Die SPD-Europaabgeordnete Maria Noichl sieht den Kommissionsvorschlag nach eigenen Worten dagegen mit großer Sorge: "Für mich haben die Vorsorge bei Züchtung und grüner Gentechnik absoluten Vorrang. Das Vorsorgeprinzip muss unbedingt gewahrt bleiben. Eine diesbezügliche Aufweichung der EU-Regelungen wie aktuell von der EU-Kommission vorgeschlagen, lehne ich ab."
Die Sozialdemokratin befürchtet Probleme für das Nebeneinander von konventioneller und ökologischer Landwirtschaft. Auch die moderne Gentechnik darf nämlich im Biolandbau nicht verwendet werden.
Das stellt betroffene Landwirte nach Darstellung des Grünen-Politikers Häusling vor besondere Probleme: "Die Biobauern müssen wissen, was im Saatgut drin ist, was der Nachbar anbaut. Wenn sie das nicht wissen, müssen sie selbst Vorsorge treffen, und das wird den Ökolandbau erheblich verteuern.
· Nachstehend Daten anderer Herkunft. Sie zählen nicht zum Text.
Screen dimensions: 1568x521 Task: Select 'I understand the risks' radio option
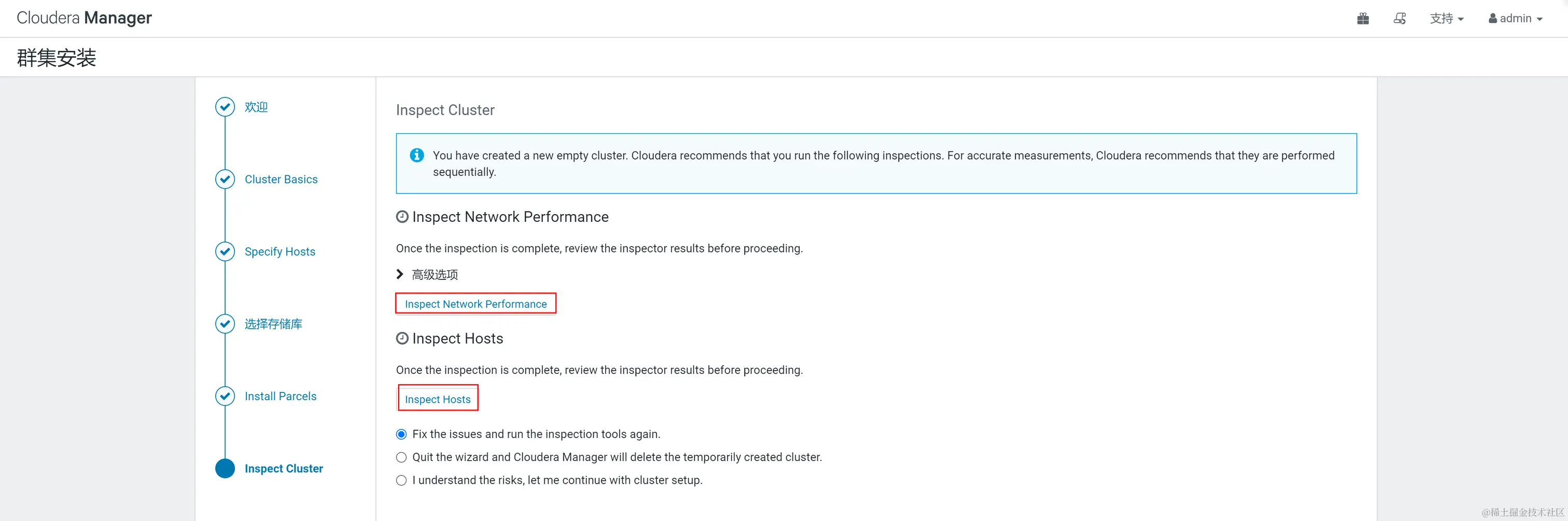[401, 481]
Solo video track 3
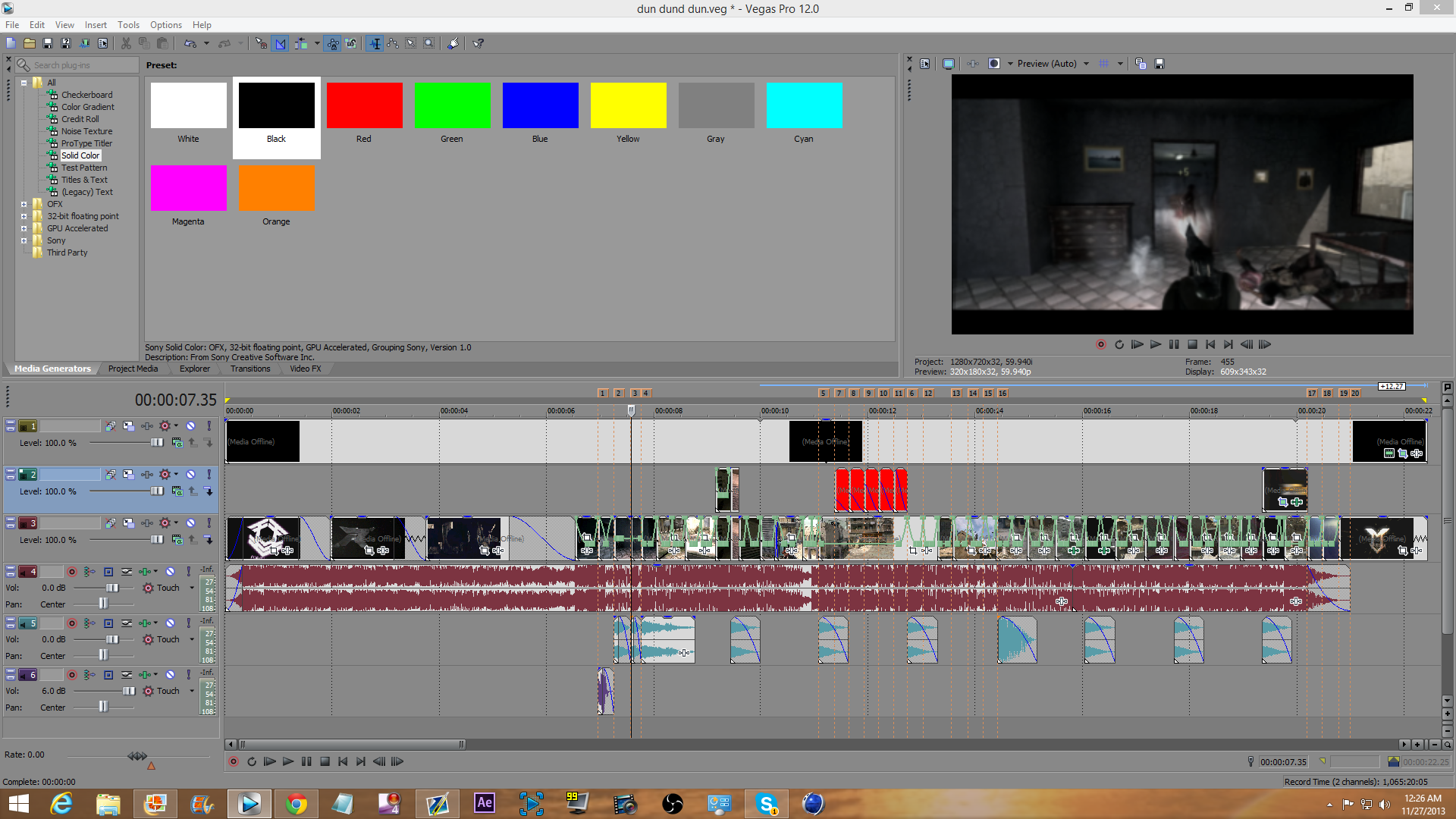Viewport: 1456px width, 819px height. (209, 523)
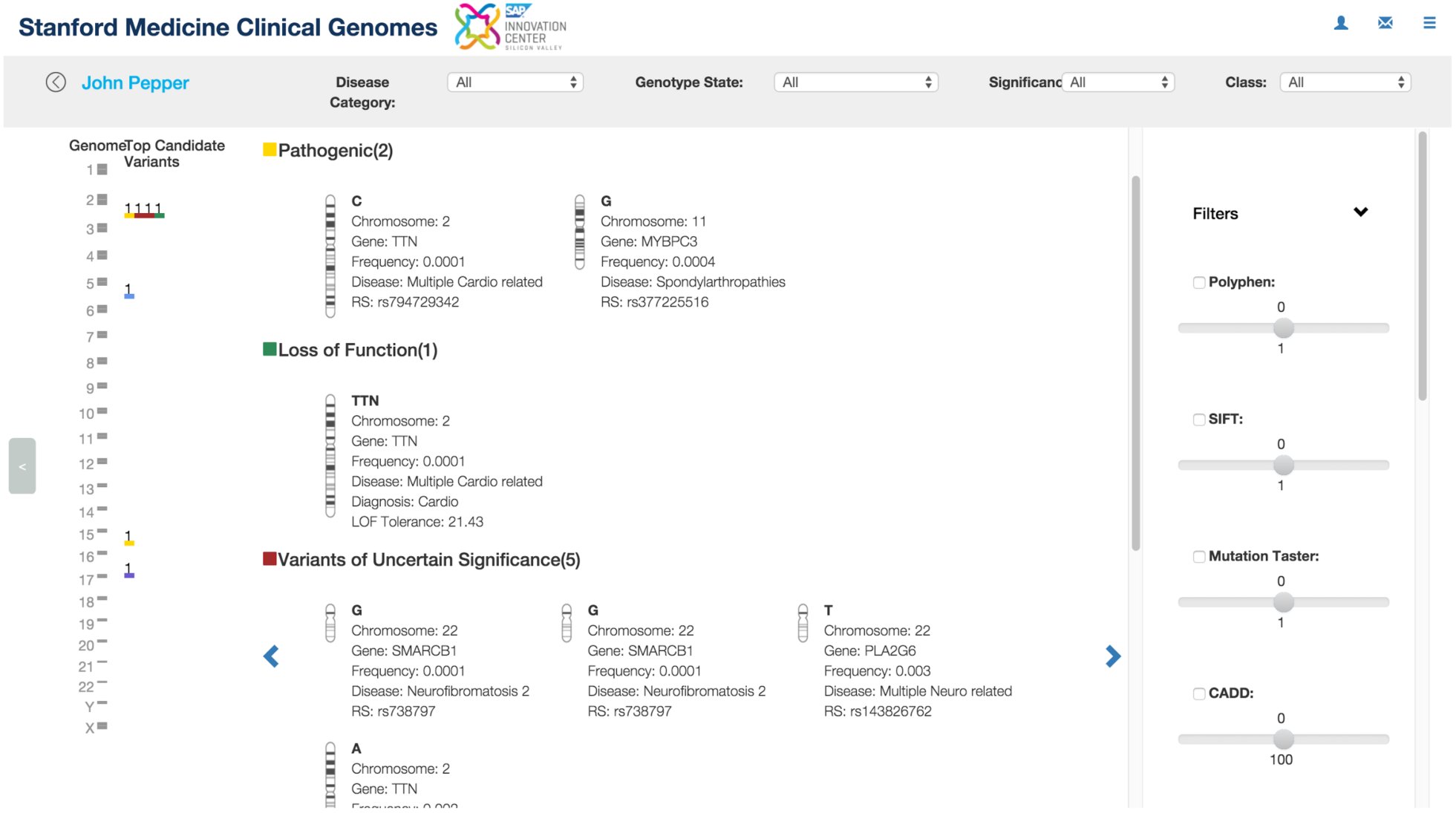Click the chromosome ideogram for MYBPC3 variant
The image size is (1456, 813).
point(580,232)
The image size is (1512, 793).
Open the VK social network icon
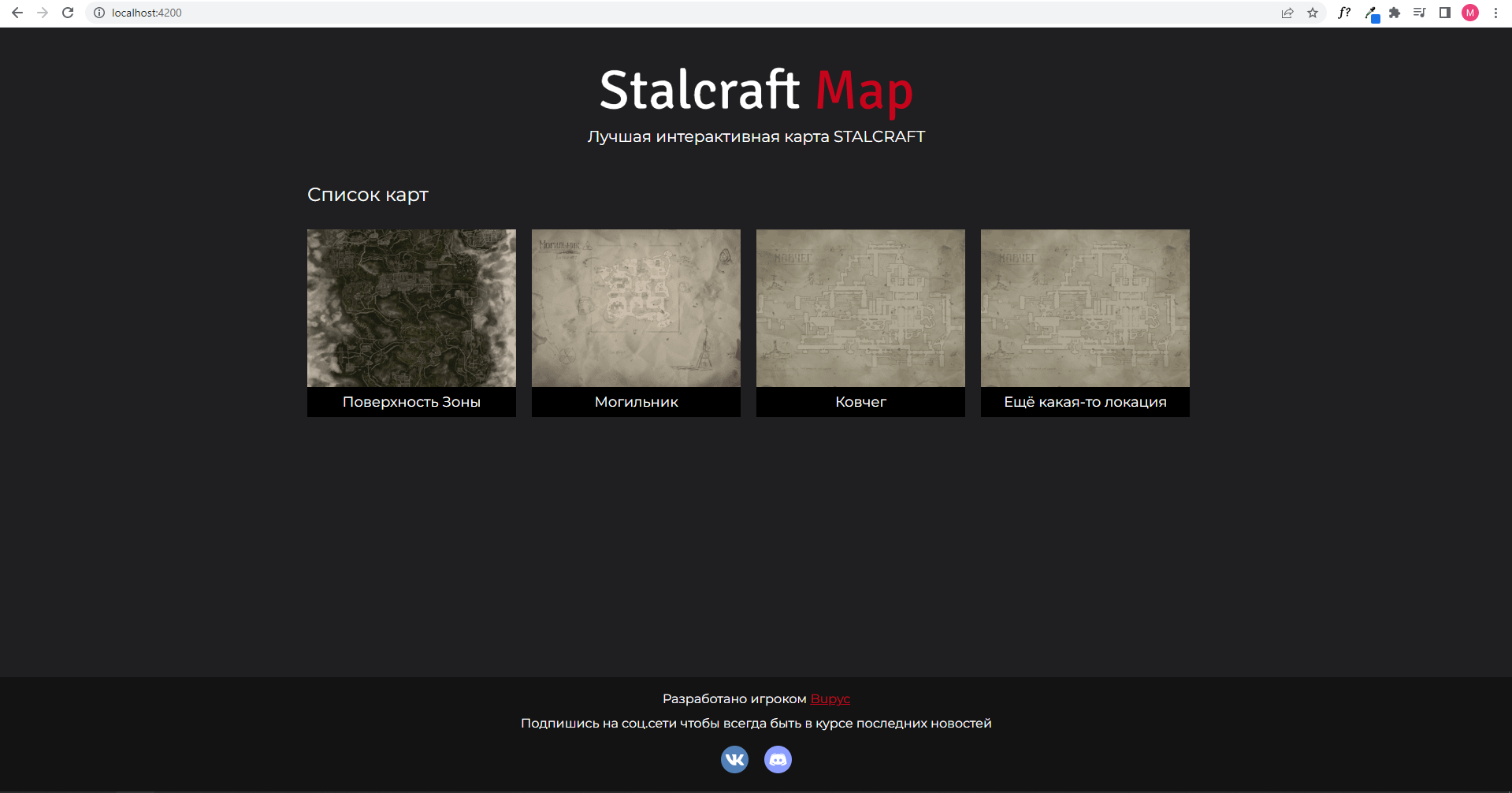pos(734,759)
Kontrollsysteme aufbauen, Untersuchungen machen - das ist eindeutig etwas, was zu Lasten des ökologischen Landbaus geht."
Probleme mit Patenten befürchtet
Häusling sieht außerdem ein "Riesenproblem für kleine Züchter und Landwirte" darin, dass gentechnisch veränderte Pflanzen patentierbar sein sollen und Bauern möglicherweise Patentgebühren bezahlen müssten.
Das kritisiert auch der Deutsche Bauernverband, der den Kommissionsvorschlag ansonsten grundsätzlich begrüßt. Die Arbeitsgemeinschaft bäuerliche Landwirtschaft lehnt ihn kategorisch ab und befürchtet, dass er das Vorsorgeprinzip aushebeln würde.
Deutsche sind dagegen
Die Bundesregierung hat offenbar keine einheitliche Linie. Das FDP-geführte Forschungsministerium unterstützt Brüssels Vorstoß, das grün geführte Landwirtschaftsministerium äußert sich auf Anfrage nicht.
Dafür scheint die Bevölkerung eine klare Meinung zu haben: Laut einer repräsentativen Umfrage des Verbandes "Lebensmittel ohne Gentechnik" sprechen sich 58 Prozent dagegen aus, dass Deutschland die Kommissionspläne unterstützt, 25 Prozent sind dafür.